Recover from READ and CKSUM errors without RAID

G’day,

I have a very low budget machine with a single SSD and a single HDD, the SSD runs a nextcloud VM that is then sent using syncoid and sanoid over to the HDD as a backup. Unfortunately the SSD is now returning 5 read and 5 cksum errors. The data that is stored on the machine is not mission critical at all, more annoying to replace than irreplaceable.

I was just wondering on what you guys thought the next step should be? Ignore the errors :face_with_peeking_eye:. Override live data with a backup (how would I know which snapshot is fine on the HDD?)?

Thanks so much,
Cheers

I’d be inclined to test out the new (2.2) corrective receive option of zfs receive, i.e. -c. I’ve never yet had an occasion to try it so am not sure on the procedure. Create a checkpoint on your SSD pool first just in case and only discard it once you’re sure.
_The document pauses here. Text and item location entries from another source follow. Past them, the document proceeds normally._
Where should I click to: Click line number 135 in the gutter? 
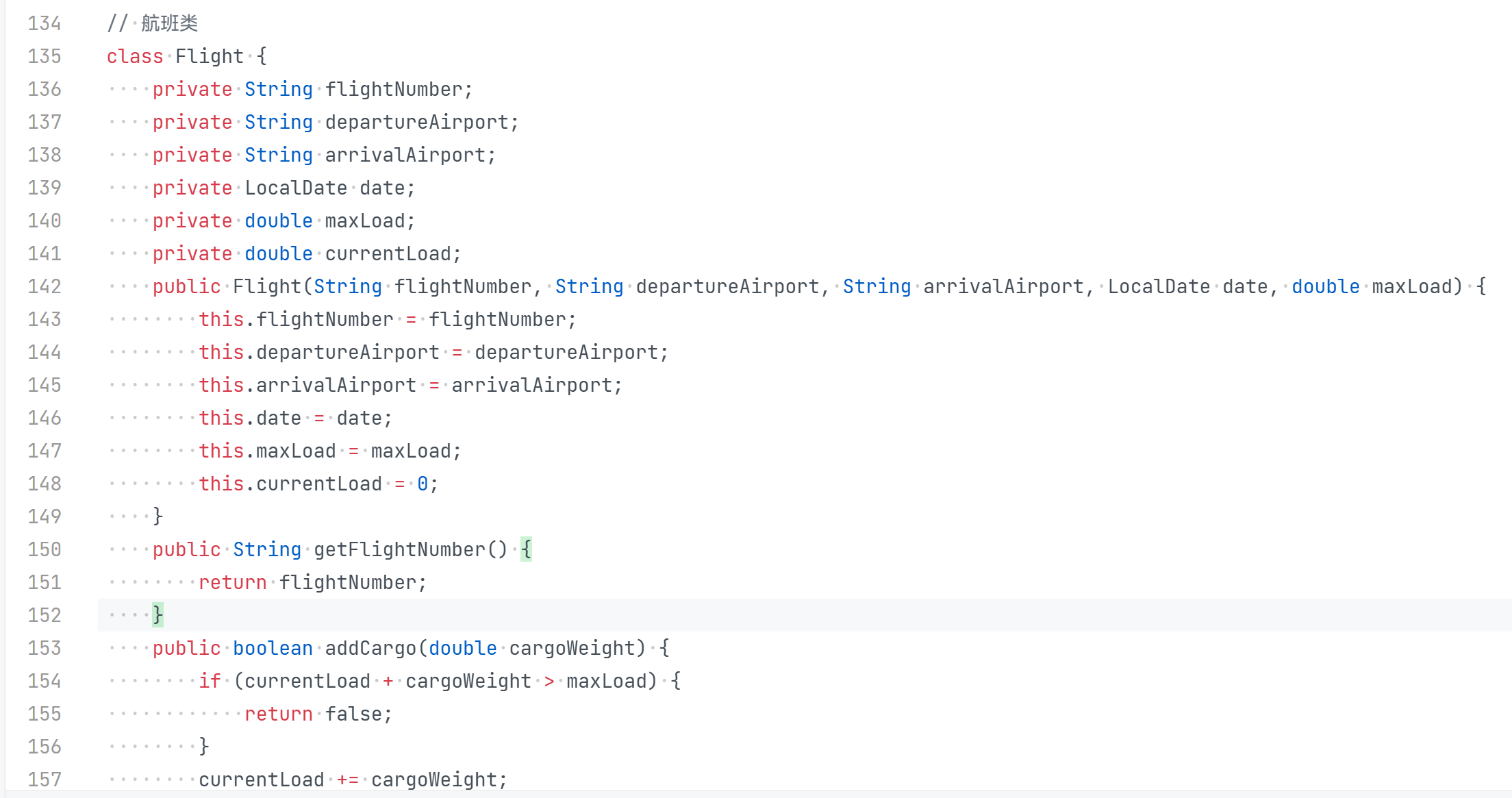[x=45, y=56]
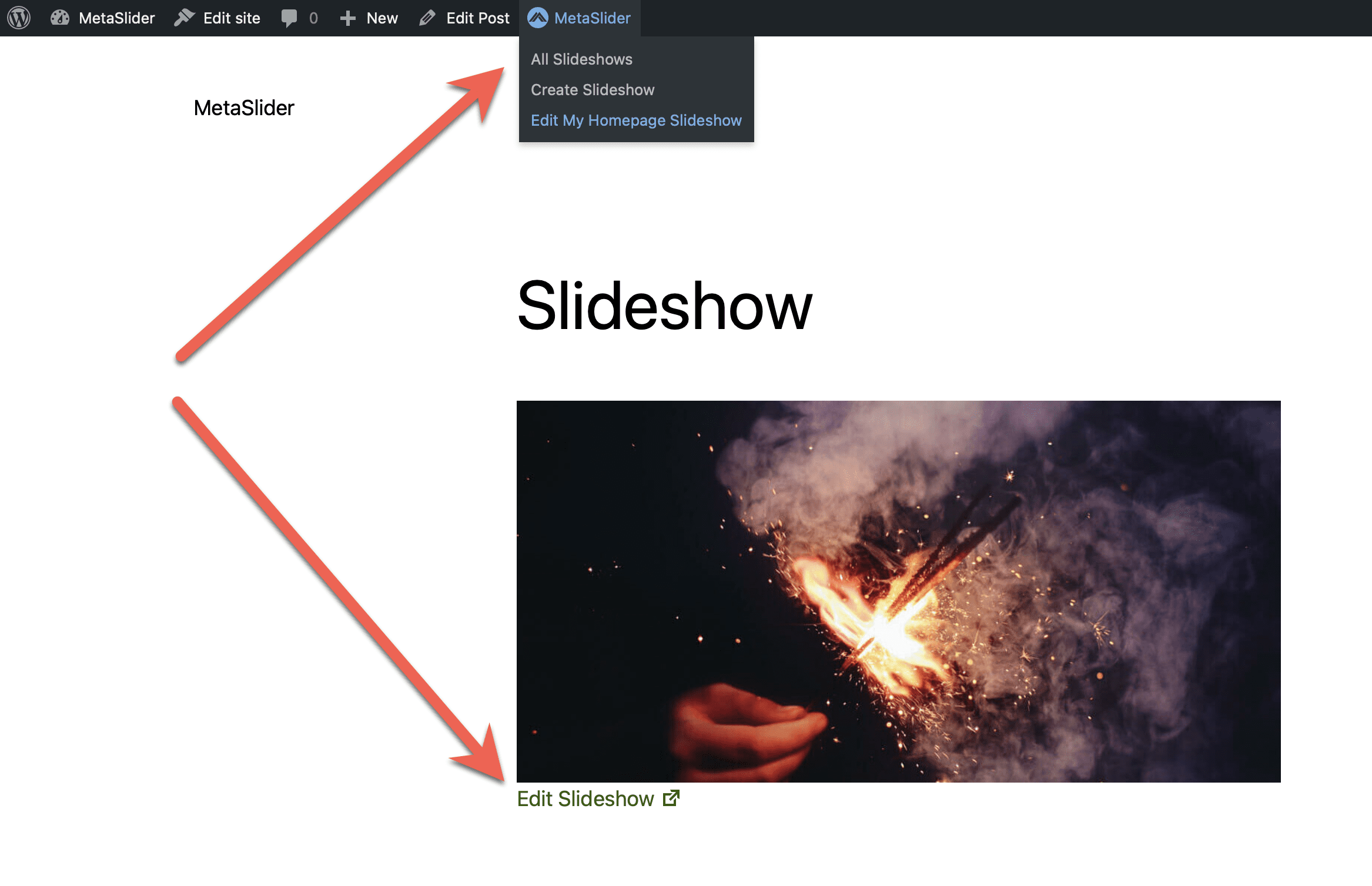Click the Edit site text
This screenshot has height=886, width=1372.
[232, 18]
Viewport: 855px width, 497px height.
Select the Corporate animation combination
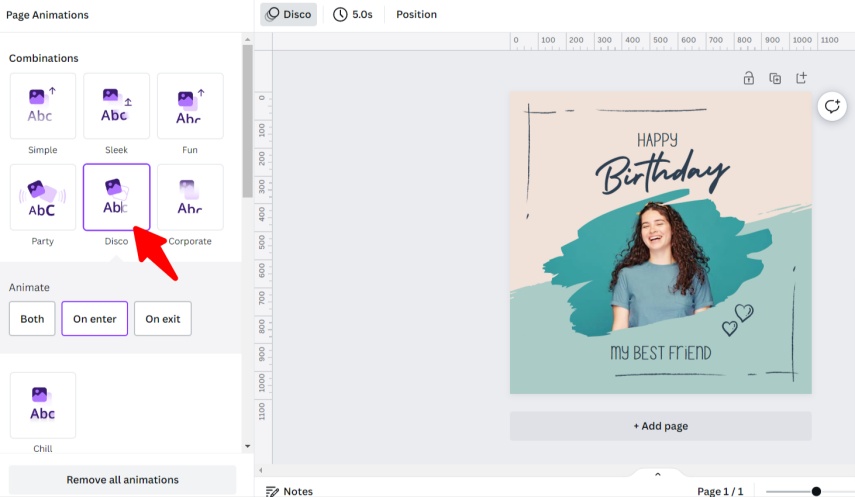(x=190, y=197)
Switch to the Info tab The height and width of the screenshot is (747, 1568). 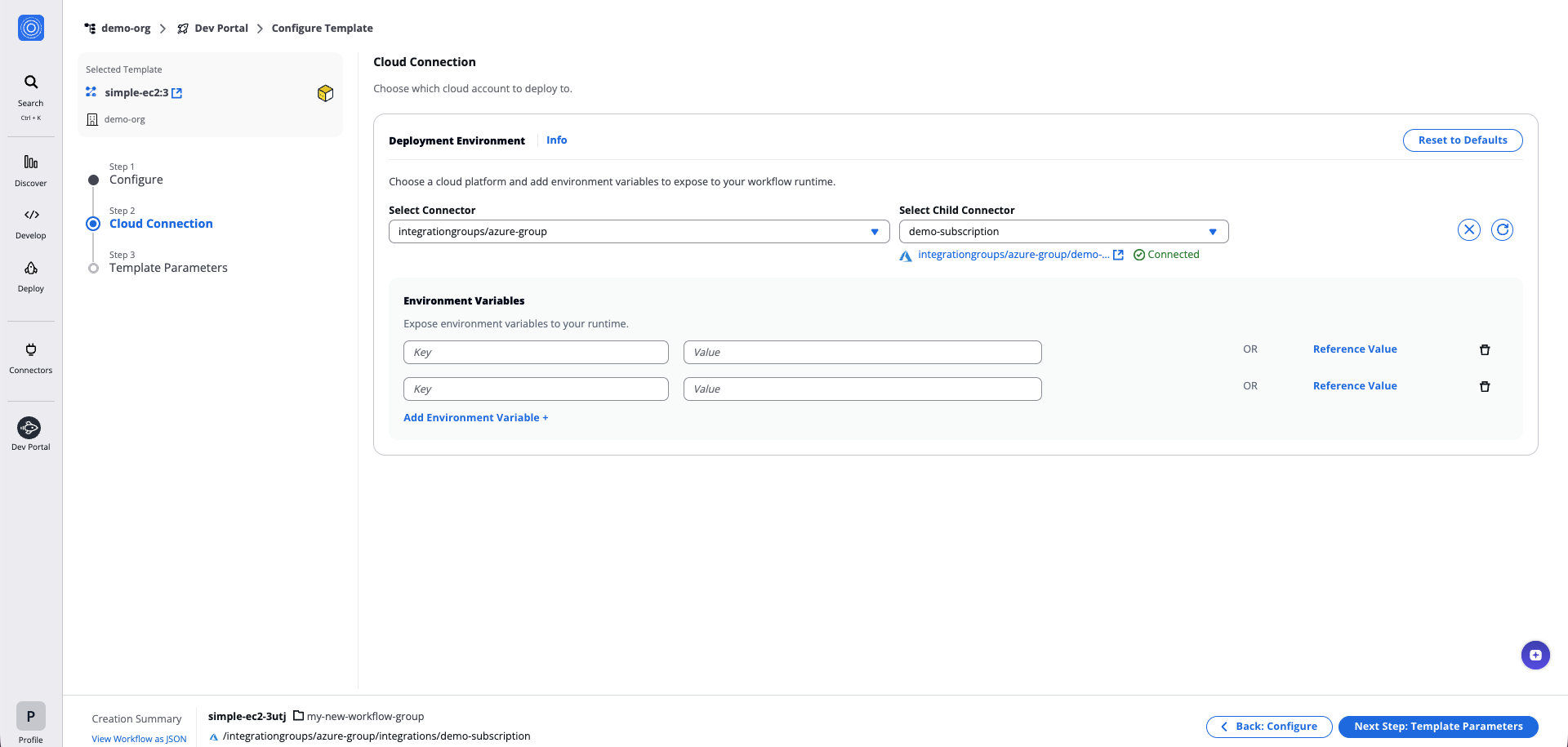click(x=556, y=140)
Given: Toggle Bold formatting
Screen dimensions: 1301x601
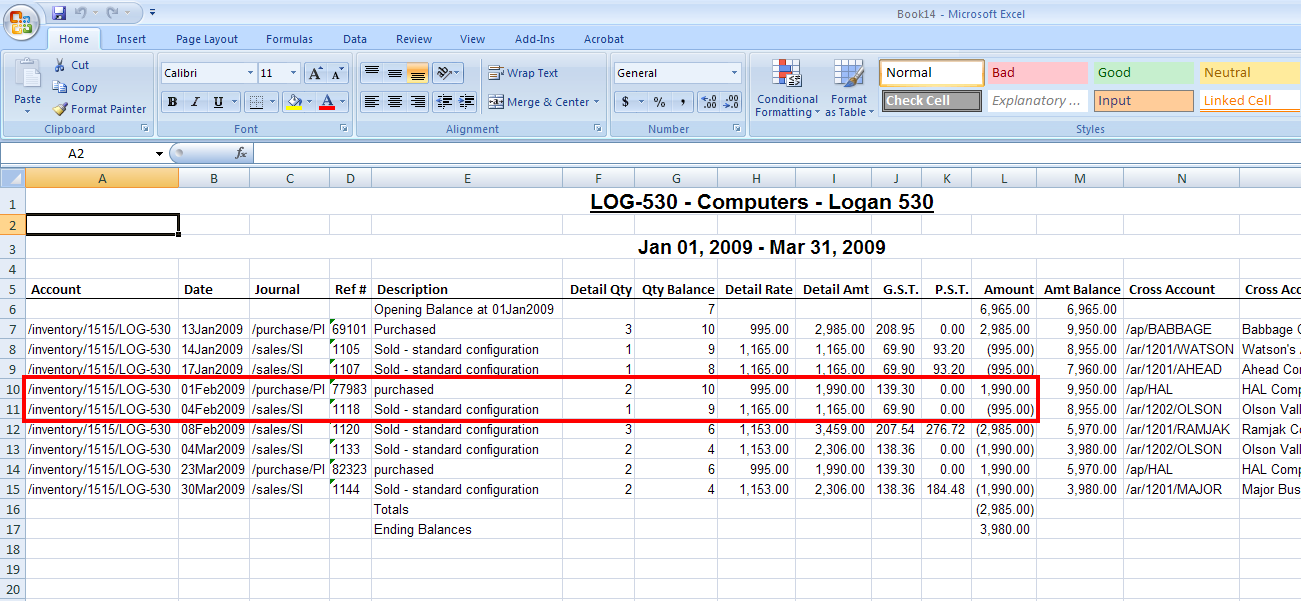Looking at the screenshot, I should pos(172,102).

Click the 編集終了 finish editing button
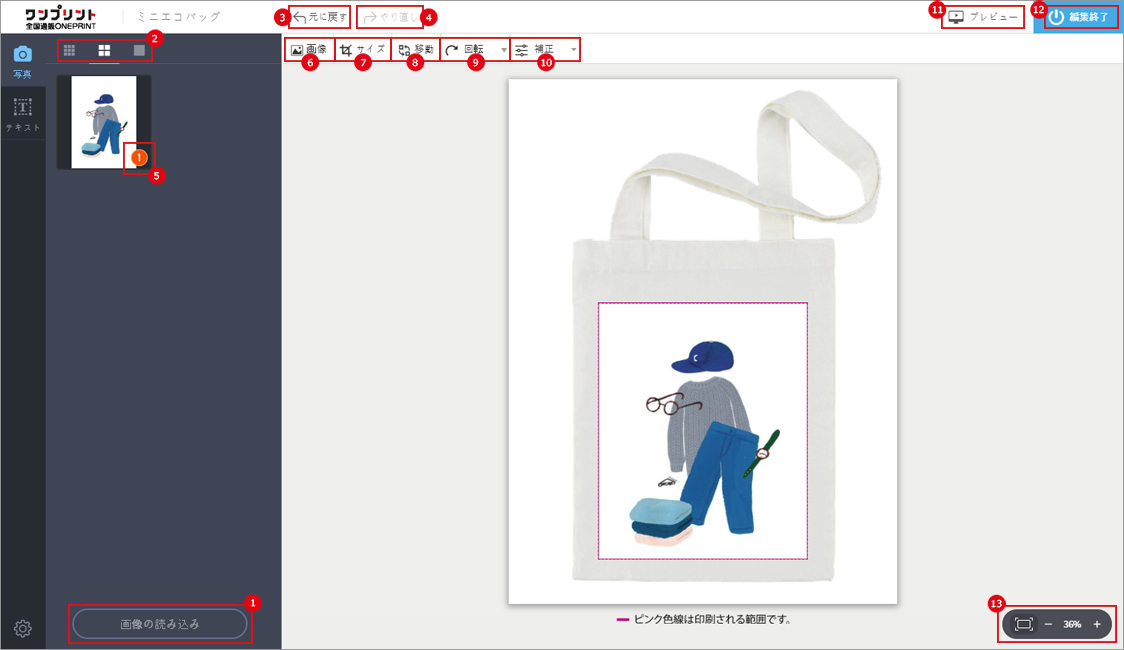[1078, 17]
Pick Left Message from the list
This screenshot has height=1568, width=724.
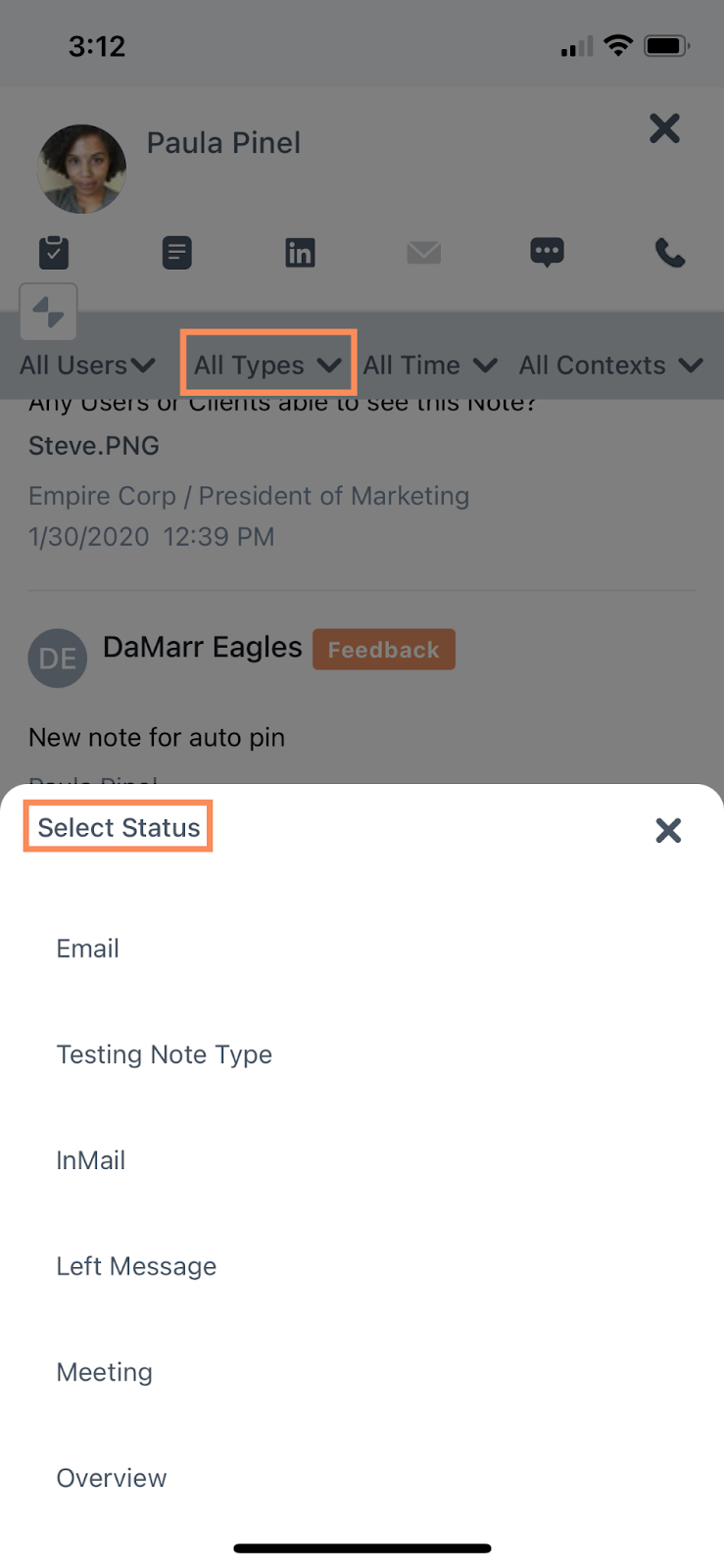[x=136, y=1266]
In theory, i’d guess you could just send the latest snapshot from the hard drive but that could be big so I’d check timestamps on the files zfs reports as corrupted and try minimal snapshot range(s) to include the last writes to affected files

Otherwise, just restore the files manually with cp from the HDD.

I don’t know for certain but given that ZFS identifies that data is corrupt when reading, I assume, zfs send will never send corrupt data. So if my assumption is correct. the data on your HDD might be out-of-date but not corrupt.

Thanks for getting back to me, I’ll have a look at that. I have come down with influenza so it might take a bit of time before I get back.